Donne, tocca a voi……..di Giancarlo Santalmassi

Oggi, 8 marzo, meglio rinunciare alle mimose. Innanzitutto perché non ci sono: le nevicate fino alla scorsa settimana e le piogge violente fino ad oggi ne hanno impedito la fioritura (e poi, se vi ricordate non profumano nemmeno, anzi).
Poi perché è ora di smetterla di prendere il gesto di un giorno come assolutorio per una esistenza maleducata, vessatoria, e spesso (purtroppo) omicida.
Allora? Parafrasando l’intervento di Frances McDormand alla cerimonia degli Oscar (momento di luccichio di un cinema sporcato dal caso delle molestie esploso con Weinstein) diciamo anche noi:
«Tutte abbiamo storie da raccontare e progetti da finanziare.

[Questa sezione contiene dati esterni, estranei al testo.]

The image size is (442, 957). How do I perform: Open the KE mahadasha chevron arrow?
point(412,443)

Non parlateci di questa cosa stasera. Invitateci piuttosto nel vostro ufficio tra un paio di giorni o venite al nostro, come credete meglio, e vi diremo tutto. Ho due parole prima di lasciarvi stasera, signore e signori: ‘INCLUSION RIDER’ ».
“Inclusion rider” è una clausola, nota agli addetti ai lavori del cinema, che gli attori possono scegliere di inserire nei loro contratti per avere la garanzia che la troupe e il cast del film per cui hanno firmato il contratto rispetti un certo livello di inclusività. È una clausola fatta per garantire la presenza di donne, neri e altre persone solitamente sottorappresentate.

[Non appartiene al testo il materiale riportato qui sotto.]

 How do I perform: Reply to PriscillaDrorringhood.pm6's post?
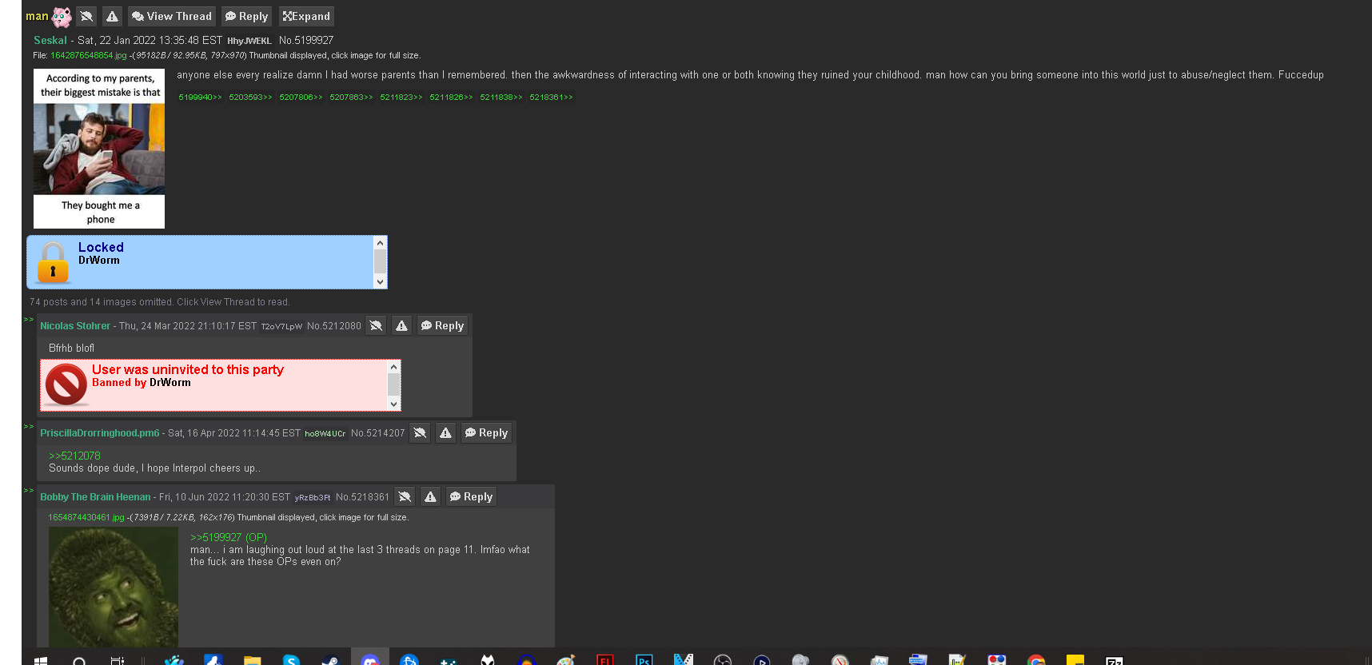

Una clausola simile alla società italiana farebbe solo bene: prenderebbe atto che realtà già consolidate (siamo il terzo paese europeo per imprenditoria femminile) possono permeare trasversalmente tutta la nostra società. A cominciare dalla parità salariale: se il lavoro fatto da una donna è migliore nel risultato conseguito da un uomo, è comunque pagato meno.